Pour avoir cette participation il faut dès maintenant envisager les étapes suivantes :

  • Organiser de bonnes élections au suffrage universel pour tous les élus locaux
  • Étudier un projet de reforme agraire
  • Promulguer une autre loi sur les ONG
  • Préparer la nouvelle génération d’haïtiens
  • Concevoir avec les Ministères de l’Environnement, de l’Agriculture, de l’Education nationale, du Commerce, de la Justice de l’Industrie et avec un éditeur de renommée en Haïti un manuel d’instruction civique sur les bassins versants qui intègre le reboisement et la survie environnementale du pays dans le curriculum des écoles primaires, des écoles secondaires comme matière obligatoire à l’instar des mathématiques et du français dans les examens officiels.
  • Retourner avec les fermes agricoles d’antan dans les écoles des sections communales
  • Bâtir des modèles d’interventions réussies dans les Bassins versants.
    Au lieu de concevoir des projets politiquement corrects ,(projet de reboisement de la rivière La Quinte de 695.000 has qui n’aboutissent même pas à un seul hectare protégé ) il faut sélectionner deux ou trois transecs de 1/1000, de 1/500 de la superficie du grand bassin versant pour bâtir des modèles cohérents de développement des personnes et de reboisement où les services essentiels de base sont apportés par l’Etat et les services économiques propres à la production, dont la banque de crédit rural, sont apportés par le secteur privé pour valoriser les parcelles de terrain mises en défense et reboisées.
  • Rétablir l’Etat fonctionnel dans la section communale
  • Venir avec un projet de crédit rural
  • Procéder par étape.

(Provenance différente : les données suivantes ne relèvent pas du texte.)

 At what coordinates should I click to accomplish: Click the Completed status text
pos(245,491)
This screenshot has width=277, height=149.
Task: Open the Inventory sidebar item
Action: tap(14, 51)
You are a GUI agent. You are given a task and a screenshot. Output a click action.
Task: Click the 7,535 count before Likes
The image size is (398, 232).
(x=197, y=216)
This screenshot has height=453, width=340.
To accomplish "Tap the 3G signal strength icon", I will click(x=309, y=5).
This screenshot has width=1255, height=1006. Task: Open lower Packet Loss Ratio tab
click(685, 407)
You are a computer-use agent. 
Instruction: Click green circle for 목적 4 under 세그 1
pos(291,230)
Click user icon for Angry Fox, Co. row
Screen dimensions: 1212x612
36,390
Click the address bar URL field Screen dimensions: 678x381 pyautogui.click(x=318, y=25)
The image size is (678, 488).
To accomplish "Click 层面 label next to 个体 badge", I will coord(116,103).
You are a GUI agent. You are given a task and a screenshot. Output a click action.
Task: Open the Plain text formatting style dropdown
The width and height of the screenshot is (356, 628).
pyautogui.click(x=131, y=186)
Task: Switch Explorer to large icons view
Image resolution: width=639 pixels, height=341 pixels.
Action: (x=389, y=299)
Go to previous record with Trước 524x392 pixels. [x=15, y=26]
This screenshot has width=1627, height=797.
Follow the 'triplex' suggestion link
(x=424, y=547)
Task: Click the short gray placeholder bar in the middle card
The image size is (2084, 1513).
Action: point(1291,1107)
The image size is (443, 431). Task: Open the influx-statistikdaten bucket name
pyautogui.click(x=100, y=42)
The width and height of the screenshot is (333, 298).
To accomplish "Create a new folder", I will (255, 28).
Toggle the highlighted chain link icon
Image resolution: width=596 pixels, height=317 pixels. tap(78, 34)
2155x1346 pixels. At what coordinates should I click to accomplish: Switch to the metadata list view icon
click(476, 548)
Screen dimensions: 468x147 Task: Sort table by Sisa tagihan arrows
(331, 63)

Une section communale fait 5000 has. Si on prend un transect 500 has de bassins versants par section communale. Pour les 565 sections communales il faut prévoir une superficie de 282.500 has ou le dixième de celle des 30 bassins versants. Je suggère qu’on commence avec 28.250 has chaque année. Dans dix ans on aura reboisé 282.500 has. Lorsque ces ilots de référence après dix ans de développement auront prouvé leur raison d’être économique et protectionniste, il sera possible pour l’état décentralisé déjà implanté dans la section communale de venir avec un programme national de reforestation orienté vers l’agro industrie. Si après dix ans, le nouvel état environnemental et économique des sections communales se révèle convaincant, crédible, rentable, juste et impartial, l’apport des paysans aidant on pourra passer à six cent mille has pour les prochaines dix années et dans cinquante ans le pays aura retrouve la verdure et l’or vert qui l’avaient fait mériter le nom de « Perle des Antilles ».